Train a printed-Hebrew Kraken model, according to the instructions here. The goal is to quickly test Kraken on Hebrew (i.e. not HTR of a manuscript). Since Kraken requires at least 800 lines transcribed text, and the process provided by Kraken is manual, an automation script was developed, to run all the preparations of the lines image-text pairs. After the training set is ready, the Kraken model training can be run.
The training text used is Genesis book, taken from Sefaria. The text is in Creative Commons license, taken from (http://www.tanach.us/Tanach.xml)

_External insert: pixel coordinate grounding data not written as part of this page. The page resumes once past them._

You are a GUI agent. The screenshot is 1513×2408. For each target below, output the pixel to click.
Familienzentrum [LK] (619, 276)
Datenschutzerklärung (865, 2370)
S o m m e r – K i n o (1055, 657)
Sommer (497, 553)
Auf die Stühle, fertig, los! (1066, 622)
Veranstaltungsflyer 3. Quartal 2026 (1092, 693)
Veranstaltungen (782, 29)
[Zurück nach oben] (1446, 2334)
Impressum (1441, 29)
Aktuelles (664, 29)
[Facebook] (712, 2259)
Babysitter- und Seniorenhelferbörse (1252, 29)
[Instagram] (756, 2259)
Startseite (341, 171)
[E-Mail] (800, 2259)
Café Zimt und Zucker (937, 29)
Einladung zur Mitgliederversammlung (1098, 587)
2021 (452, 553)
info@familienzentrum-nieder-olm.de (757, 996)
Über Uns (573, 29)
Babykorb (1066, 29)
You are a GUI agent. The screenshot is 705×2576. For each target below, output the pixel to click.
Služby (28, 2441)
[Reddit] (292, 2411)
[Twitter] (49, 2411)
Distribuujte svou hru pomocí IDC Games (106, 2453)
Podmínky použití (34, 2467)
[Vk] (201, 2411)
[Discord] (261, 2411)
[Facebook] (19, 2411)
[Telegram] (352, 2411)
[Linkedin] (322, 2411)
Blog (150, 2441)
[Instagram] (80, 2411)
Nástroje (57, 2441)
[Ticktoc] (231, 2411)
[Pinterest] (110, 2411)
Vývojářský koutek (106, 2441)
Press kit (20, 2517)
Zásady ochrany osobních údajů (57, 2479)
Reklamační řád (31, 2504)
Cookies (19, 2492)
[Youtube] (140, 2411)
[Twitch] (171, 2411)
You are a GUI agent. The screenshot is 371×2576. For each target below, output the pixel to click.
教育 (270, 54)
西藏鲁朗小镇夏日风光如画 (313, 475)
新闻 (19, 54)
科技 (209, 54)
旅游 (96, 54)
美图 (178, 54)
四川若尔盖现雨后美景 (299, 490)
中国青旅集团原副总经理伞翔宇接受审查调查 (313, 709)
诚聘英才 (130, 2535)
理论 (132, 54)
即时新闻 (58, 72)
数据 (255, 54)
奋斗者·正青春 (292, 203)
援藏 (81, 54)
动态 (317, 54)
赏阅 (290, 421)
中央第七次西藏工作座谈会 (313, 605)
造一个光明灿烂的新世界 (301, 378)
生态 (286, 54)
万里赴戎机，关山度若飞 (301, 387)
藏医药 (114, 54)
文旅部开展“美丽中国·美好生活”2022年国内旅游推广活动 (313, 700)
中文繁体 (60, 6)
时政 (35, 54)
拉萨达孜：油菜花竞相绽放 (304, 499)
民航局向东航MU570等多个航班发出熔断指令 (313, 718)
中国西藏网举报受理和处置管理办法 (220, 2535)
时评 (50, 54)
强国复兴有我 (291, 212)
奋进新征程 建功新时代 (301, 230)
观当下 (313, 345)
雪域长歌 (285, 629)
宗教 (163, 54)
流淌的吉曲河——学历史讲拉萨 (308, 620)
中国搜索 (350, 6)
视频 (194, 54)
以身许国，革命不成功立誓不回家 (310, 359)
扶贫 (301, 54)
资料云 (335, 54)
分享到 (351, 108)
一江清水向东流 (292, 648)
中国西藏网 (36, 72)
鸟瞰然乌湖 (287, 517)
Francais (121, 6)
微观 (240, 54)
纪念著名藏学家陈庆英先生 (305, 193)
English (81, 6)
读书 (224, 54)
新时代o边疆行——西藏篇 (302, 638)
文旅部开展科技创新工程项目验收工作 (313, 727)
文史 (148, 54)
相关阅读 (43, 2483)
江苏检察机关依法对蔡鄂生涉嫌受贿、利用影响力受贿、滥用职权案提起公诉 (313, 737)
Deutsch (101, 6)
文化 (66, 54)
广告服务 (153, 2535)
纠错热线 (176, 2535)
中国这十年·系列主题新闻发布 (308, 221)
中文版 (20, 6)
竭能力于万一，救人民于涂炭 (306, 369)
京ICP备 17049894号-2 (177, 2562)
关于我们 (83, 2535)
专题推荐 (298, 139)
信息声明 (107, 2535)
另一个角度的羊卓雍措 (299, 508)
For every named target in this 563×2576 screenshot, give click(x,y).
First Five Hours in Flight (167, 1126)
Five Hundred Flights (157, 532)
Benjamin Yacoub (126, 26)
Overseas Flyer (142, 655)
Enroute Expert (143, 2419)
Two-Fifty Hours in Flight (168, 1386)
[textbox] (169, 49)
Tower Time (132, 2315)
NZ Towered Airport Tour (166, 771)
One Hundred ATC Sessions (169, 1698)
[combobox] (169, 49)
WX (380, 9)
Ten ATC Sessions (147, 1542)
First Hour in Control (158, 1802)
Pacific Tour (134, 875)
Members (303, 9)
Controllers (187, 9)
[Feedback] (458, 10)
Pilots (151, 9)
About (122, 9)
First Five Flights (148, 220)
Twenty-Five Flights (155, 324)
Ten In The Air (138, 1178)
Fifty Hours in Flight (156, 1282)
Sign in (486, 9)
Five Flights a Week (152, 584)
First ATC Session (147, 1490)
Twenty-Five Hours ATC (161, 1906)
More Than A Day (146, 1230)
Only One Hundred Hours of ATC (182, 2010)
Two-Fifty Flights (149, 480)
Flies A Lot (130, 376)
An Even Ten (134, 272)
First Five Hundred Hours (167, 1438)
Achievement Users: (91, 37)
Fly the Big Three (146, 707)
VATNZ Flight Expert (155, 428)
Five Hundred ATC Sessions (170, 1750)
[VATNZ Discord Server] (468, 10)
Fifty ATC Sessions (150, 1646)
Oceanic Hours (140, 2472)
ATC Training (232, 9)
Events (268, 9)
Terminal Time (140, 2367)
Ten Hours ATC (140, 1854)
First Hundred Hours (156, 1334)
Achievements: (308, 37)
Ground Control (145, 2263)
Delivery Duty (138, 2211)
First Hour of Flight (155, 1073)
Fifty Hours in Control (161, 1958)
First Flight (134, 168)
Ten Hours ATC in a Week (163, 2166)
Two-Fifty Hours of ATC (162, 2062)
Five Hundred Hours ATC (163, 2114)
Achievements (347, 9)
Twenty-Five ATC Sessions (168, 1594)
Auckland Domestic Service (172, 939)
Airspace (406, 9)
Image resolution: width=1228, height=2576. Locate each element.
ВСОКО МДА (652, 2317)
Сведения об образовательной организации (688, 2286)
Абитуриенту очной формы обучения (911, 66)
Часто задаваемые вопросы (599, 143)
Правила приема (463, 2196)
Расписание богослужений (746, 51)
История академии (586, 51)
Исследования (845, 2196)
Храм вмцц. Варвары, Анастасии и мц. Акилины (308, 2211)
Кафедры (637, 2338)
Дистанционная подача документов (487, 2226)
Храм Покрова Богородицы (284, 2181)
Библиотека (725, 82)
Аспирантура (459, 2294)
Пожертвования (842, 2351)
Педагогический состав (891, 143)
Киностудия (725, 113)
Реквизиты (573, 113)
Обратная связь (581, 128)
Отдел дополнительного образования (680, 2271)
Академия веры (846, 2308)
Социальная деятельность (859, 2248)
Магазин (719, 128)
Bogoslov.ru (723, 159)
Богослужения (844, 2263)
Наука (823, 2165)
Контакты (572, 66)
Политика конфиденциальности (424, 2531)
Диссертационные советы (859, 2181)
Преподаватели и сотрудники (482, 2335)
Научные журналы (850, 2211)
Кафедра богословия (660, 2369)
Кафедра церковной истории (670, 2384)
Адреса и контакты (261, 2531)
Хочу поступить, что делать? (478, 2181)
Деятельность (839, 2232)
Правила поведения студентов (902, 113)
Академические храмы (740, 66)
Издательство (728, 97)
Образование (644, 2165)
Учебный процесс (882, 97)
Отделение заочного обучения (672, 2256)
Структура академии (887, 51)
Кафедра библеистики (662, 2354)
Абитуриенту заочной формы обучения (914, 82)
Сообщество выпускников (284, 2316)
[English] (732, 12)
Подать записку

On a Debian Linux (Ubuntu 16.04 works well), install Kraken along with the Python installation and Vagrant image required for the training. Instruction here. The script requires:
pip install beautifulsoup4
sudo apt-get install imagemagick
Run the script src/train_kraken_print.py
The script does the following:
- Breaks the Genesis JSON file into chapters, and for each chapter:
- Extracts the verses into text file, verse per line.
- Generates an image, big enough for Kraken - 5000x8000px, using ImageMagic. Since ImageMagic doesn't seem to support LTR, the Hebrew words are reversed. It's simplistic, but works for pure-Hebrew text. For mixed text, bidirectional support is required.
- Runs the Kraken ketos utility, to generate the HTML file, intended for manual transcription
- Fills the HTML transcription file automatically, with the text from the matching text file.
Running the script generates HTML files of the transcribed images to ./work/ketos_filled_*.html, along with byproducts.
Now that the transcription file are ready, run the Kraken command:
ketos extract --reorder --output training --normalization NFD work/ketos_filled_*
The files will be generated into training/ directory.
Get and run the Kraken Vagrant virtual machine. Make sure to run Vagrant in the same directory in which the train_kraken_script.py script was run:
vagrant init openphilology/kraken
vagrant up
vagrant ssh
In the Kraken VM, run the training command:
./train.sh /vagrant/training heb_print
It will take the training set, and train a model called heb_print.